Written problem: Copy the records word for word, from the start through the line that contains "Action: (x=723, y=73)".

*-*-*

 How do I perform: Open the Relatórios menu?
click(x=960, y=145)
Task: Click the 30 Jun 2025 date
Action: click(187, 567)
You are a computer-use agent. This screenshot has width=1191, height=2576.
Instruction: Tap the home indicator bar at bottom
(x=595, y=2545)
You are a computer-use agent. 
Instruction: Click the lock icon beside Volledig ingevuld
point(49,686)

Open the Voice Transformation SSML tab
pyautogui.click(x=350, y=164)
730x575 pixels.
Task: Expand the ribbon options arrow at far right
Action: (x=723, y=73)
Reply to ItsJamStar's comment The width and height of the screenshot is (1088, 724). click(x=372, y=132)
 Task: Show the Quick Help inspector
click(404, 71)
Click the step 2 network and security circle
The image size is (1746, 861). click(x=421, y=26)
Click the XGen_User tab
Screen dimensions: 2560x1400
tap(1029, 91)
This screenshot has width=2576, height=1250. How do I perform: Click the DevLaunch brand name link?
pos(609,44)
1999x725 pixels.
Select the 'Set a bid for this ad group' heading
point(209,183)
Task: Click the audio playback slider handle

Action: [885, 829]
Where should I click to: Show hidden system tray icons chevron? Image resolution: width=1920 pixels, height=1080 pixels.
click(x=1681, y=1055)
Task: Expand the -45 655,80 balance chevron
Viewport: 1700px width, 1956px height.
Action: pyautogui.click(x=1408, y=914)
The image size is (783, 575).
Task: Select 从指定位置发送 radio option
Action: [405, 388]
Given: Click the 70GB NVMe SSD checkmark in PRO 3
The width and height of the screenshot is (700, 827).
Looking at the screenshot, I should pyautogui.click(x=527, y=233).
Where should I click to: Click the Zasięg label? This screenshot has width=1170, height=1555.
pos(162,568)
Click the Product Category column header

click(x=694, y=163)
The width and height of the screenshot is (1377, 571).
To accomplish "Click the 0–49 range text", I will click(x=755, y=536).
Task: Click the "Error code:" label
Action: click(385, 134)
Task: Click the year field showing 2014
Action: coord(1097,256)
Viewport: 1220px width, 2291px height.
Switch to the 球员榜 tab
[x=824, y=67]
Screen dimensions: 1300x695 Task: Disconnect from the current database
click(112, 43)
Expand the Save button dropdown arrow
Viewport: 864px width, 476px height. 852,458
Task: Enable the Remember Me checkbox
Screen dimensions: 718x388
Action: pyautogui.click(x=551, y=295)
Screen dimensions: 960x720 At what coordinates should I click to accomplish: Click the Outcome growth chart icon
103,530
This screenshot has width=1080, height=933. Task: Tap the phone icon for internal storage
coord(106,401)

*-*-*

Response to this task:
 How do I perform: Open the Relatórios menu?
click(x=960, y=145)
Task: Click the 30 Jun 2025 date
Action: click(187, 567)
You are a computer-use agent. This screenshot has width=1191, height=2576.
Instruction: Tap the home indicator bar at bottom
(x=595, y=2545)
You are a computer-use agent. 
Instruction: Click the lock icon beside Volledig ingevuld
point(49,686)

Open the Voice Transformation SSML tab
pyautogui.click(x=350, y=164)
730x575 pixels.
Task: Expand the ribbon options arrow at far right
Action: (x=723, y=73)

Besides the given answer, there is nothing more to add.